I've been using Gemini 2.5 Pro for a few months now and have found my experience to be very positive. I primarily use it for coding and through the API, and I feel it's consistently improving. I haven't yet tried Deep Think, though.

I would be interested in reading about how people who are paying for access to Google's top AI plan are intending to use this. Do you have any examples of immediate use-cases that might benefit?

Is Google using this tool internally? One would expect them to give some examples of how it's helping internal teams accelerate or solve more challenging problems, if they were eating their own dogfood.
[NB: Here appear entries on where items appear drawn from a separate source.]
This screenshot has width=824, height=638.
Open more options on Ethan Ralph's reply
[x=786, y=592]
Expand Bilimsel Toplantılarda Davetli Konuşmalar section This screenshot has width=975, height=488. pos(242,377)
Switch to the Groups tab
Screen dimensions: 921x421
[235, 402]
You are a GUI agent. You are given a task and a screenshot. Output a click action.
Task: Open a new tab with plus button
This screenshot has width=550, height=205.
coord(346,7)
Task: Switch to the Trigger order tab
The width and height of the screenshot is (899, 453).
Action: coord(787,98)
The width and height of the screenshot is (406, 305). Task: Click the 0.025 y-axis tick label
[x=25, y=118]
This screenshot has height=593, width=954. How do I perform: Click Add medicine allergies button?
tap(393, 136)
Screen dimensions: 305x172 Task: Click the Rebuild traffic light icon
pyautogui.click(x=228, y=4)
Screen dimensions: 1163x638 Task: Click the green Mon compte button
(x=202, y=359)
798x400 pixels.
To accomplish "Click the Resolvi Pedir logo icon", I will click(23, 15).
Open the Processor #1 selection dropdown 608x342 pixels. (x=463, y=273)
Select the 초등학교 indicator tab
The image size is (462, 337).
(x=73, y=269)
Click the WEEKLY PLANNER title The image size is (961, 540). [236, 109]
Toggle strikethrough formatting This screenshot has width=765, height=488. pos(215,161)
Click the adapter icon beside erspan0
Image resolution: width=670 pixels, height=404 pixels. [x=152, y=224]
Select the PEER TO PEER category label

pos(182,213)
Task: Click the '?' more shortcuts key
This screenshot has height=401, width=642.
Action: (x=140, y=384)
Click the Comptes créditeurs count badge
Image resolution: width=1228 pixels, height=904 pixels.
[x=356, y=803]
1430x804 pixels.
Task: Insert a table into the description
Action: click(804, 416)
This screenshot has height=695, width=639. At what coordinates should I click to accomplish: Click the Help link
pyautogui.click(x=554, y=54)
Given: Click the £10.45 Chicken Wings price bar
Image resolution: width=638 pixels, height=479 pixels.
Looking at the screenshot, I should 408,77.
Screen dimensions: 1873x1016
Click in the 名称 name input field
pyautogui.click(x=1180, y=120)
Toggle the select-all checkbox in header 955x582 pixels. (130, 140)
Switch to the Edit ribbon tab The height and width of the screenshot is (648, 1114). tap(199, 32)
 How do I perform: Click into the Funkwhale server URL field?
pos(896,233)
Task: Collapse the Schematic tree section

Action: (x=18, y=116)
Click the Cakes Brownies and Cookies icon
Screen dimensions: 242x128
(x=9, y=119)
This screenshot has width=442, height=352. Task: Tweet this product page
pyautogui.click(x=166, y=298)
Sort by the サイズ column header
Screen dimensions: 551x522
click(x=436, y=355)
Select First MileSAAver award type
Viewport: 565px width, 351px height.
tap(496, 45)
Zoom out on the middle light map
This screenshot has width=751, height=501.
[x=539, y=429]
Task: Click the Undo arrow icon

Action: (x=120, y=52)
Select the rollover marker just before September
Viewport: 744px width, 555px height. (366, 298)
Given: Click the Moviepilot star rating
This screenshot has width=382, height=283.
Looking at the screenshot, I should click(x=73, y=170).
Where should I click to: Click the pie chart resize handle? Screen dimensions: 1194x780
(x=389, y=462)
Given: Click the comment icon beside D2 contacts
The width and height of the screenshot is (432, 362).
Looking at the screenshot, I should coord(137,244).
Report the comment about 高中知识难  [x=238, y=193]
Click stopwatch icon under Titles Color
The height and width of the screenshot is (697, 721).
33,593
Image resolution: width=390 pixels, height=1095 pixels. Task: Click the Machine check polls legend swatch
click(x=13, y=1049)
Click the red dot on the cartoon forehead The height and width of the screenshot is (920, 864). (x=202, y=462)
  • I'm guessing most Ultra users are there for Veo 3, where it has monetary benefits if your 3s video go viral on TikTok/Reels/Shorts

I wonder how long it will take for someone starts o investigating the relation between SEO and Google AI crawler

Upgraded and quickly hit my limit. And find that they have limits, I just wish that they were more transparent. Even if it's just a vague statement about limited usage. I assumed it would be similar to regular Gemini 2.5 on the pro plan but it's not

I used to be enthusiastic about Gemini-2.5-Pro but now I can't even get it to do decent file-diff summaries for a PR commit.

Interesting they compared Gemini 2.5 Deep Think on code to all the top models EXCEPT Claude, the best top model at code.

Wait...

So if someone cool enough, they could actually give us a DeepThought model?

Please, let that happen.

Vendor-DeepThought-42B maybe?

Is this a joke? I am paying $250/month because I want to use Deep Think and I literally just burned through my daily quota in 5 PROMPTS. That is insane!

You can't go anywhere without having Gemini shoved in your face. I had an immediate visceral reaction to this.

  • I’m never the one to defend AI, but what do you mean? Is it the “AI overview” that pops up on Google? Other than that, I would say Gemini is definitely less in your face than ChatGPT for example

    • My company uses google workspace and every google doc, spreadsheet, calendar, online meeting and search puts nonstop callouts and messages about using Gemini. It's gotten so bad that I'm about to try building a browser extension to block that bullshit. It clutters the UI and nags. If I wanted that crap, I'd turn it on.